Colin had been playing Hamlet at the London Drama School when he came to audition. He was quite reserved, quiet in himself, though I liked him at once. We cast him as Bennett, and though he was not obviously flamboyant, you don't have to be the part you're playing. He gave a fantastic performance and I felt he could be one of the most talented actors one of his generation.
When it came to making the [1983] film version, Kenneth Branagh, who had played the part of Judd in the stage production, had gone off to Australia to do TV, so I decided to give the part to Colin – he was the only actor ever to play both roles. As a naturally reserved person, I think Colin had less difficulty playing that role, while Rupert returned to play Bennett. At that time, Rupert could be very difficult, and he was not friendly to Colin, so it was not easy for Colin. Though actually, not long ago over lunch [while Firth was filming the comedy St Trinian's co-starring Everett], Colin said to me, "Rupert and I: I think we're supposed to be best friends now!"

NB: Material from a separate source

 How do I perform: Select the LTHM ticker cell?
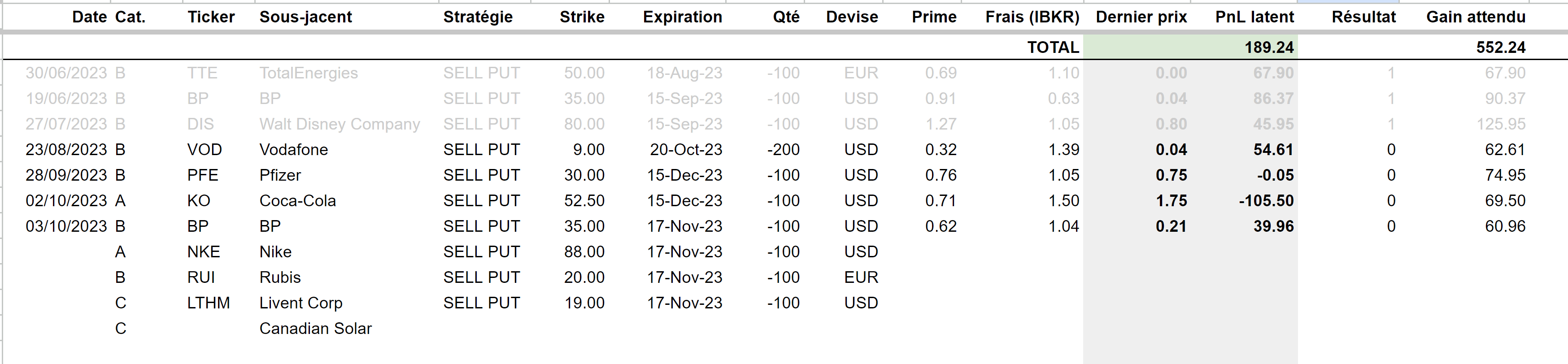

After Another Country, Colin went quite quickly into movies, so we lost contact for a while, though I do remember going to see him in [the Russian play] Chatsky. I wish Colin was on stage more now, as he has a good stage presence; he has a calmness about him.
When something like [the 1995 TV adaptation of] Pride and Prejudice comes along, you can get typecast. But it's true that while he has enormous range, he is very good at performing that very English thing: the restraint under which you see terrible passions only occasionally lurk out. With The King's Speech, I felt he did quiet agonising to such perfection that I even wrote to him to tell him how good I thought he was. I moved to west London recently [where Firth lives] and now we meet for lunch, though it's hard with Colin, because people come up and stare, or want autographs, so we've found a little French restaurant that's great for privacy.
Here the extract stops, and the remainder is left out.